→ **Textauszug**
---

Familie Pauritsch im Schnee

Die Arbeit am eisigen Dienstagmorgen ist getan. Darüber freuen sich Groß und Klein.

Nur einen Kilometer entfernt haben Andrea und Stefan Pauritsch um 7 Uhr eine rund 20-köpfige Helferschar – darunter auch Weinhoheit Lisa – um sich versammelt. Warm eingepackt und ebenfalls mit Stirnlampen ausgestattet, geht es vorbei am Klapotetz im Schnee zum Ried Kogl. Auch hier ist Abstand-Halten oberstes Gebot. Noch vor Sonnenaufgang ist die Eisweinlese der 0,35 Hektar großen Fläche abgeschlossen. Während Stefan Pauritsch die Kisten mit gefrorenen Schilchertrauben zum Pressen in den Keller transportiert, genießen die Helfer den morgendlichen Ausblick auf die verschneiten Ausläufer der Koralpe. „Das Spannende an einer Eisweinlese ist, die Trauben so lange gesund zu erhalten und abzuwarten, ob und wann eine Ernte überhaupt möglich ist“, so Stefan Pauritsch.

---

→ **Quelldaten**
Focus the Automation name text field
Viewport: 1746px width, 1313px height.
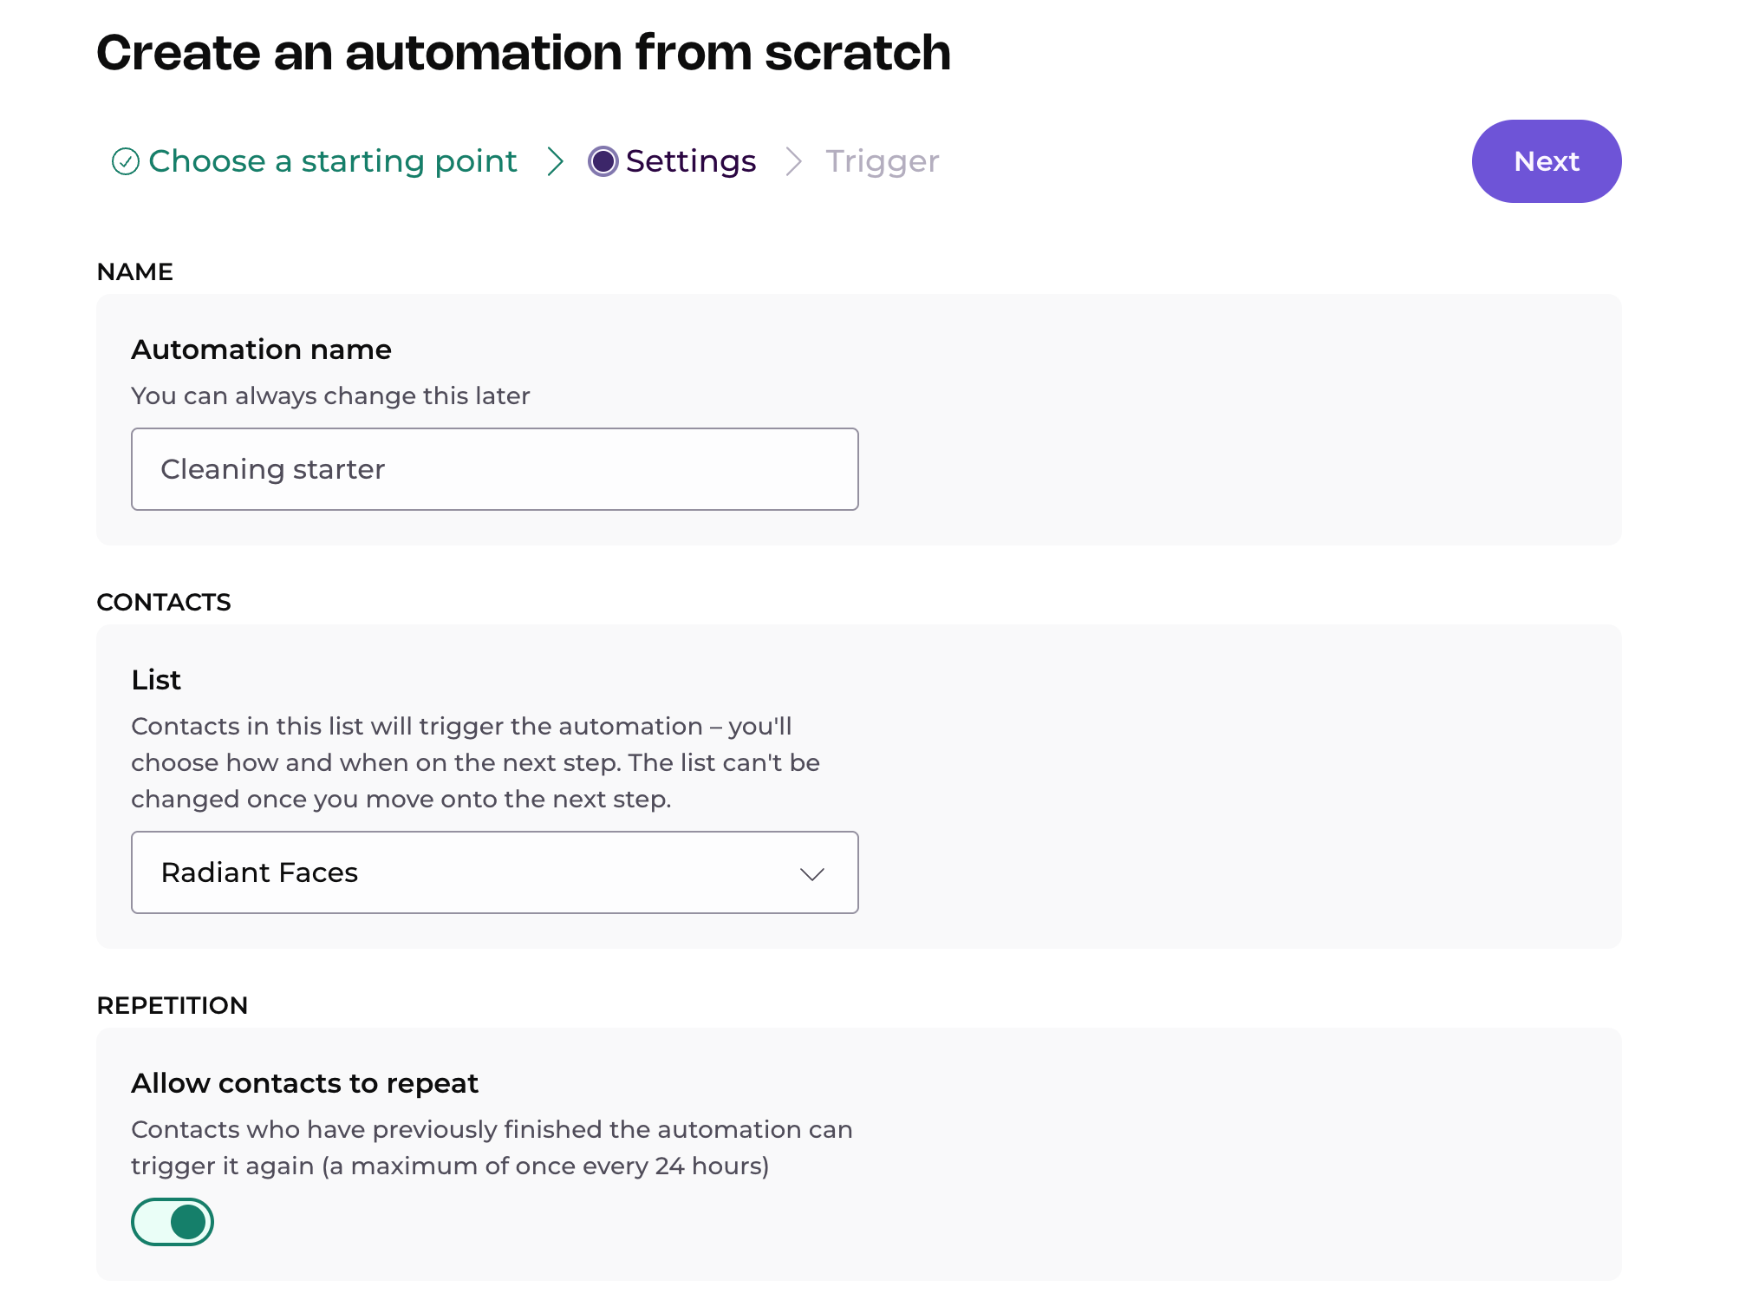494,469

---

→ **Arbeitsauftrag 1**
Stimmen die folgenden Aussagen mit dem Textauszug überein? Beantworten Sie jede mit Ja oder Nein und zitieren Sie die entscheidenden Worte wörtlich. (a) Andrea und Stefan Pauritsch versammeln ihre Helfer um 7 Uhr. (b) Die Eisweinlese wird erst nach Sonnenaufgang beendet. (c) Bei den geernteten Trauben handelt es sich um Schilchertrauben.
→ **Arbeitsauftrag 2**
Geben Sie den Abschnitt des Textauszugs von „Die Arbeit am“ bis „so Stefan Pauritsch.“ wortgetreu wieder.

→ **Lösung 1**
(a) Ja: „haben Andrea und Stefan Pauritsch um 7 Uhr eine rund 20-köpfige Helferschar – darunter auch Weinhoheit Lisa – um sich versammelt“
(b) Nein: „Noch vor Sonnenaufgang ist die Eisweinlese der 0,35 Hektar großen Fläche abgeschlossen.“
(c) Ja: „die Kisten mit gefrorenen Schilchertrauben“

→ **Lösung 2**
Die Arbeit am eisigen Dienstagmorgen ist getan. Darüber freuen sich Groß und Klein.

Nur einen Kilometer entfernt haben Andrea und Stefan Pauritsch um 7 Uhr eine rund 20-köpfige Helferschar – darunter auch Weinhoheit Lisa – um sich versammelt. Warm eingepackt und ebenfalls mit Stirnlampen ausgestattet, geht es vorbei am Klapotetz im Schnee zum Ried Kogl. Auch hier ist Abstand-Halten oberstes Gebot. Noch vor Sonnenaufgang ist die Eisweinlese der 0,35 Hektar großen Fläche abgeschlossen. Während Stefan Pauritsch die Kisten mit gefrorenen Schilchertrauben zum Pressen in den Keller transportiert, genießen die Helfer den morgendlichen Ausblick auf die verschneiten Ausläufer der Koralpe. „Das Spannende an einer Eisweinlese ist, die Trauben so lange gesund zu erhalten und abzuwarten, ob und wann eine Ernte überhaupt möglich ist“, so Stefan Pauritsch.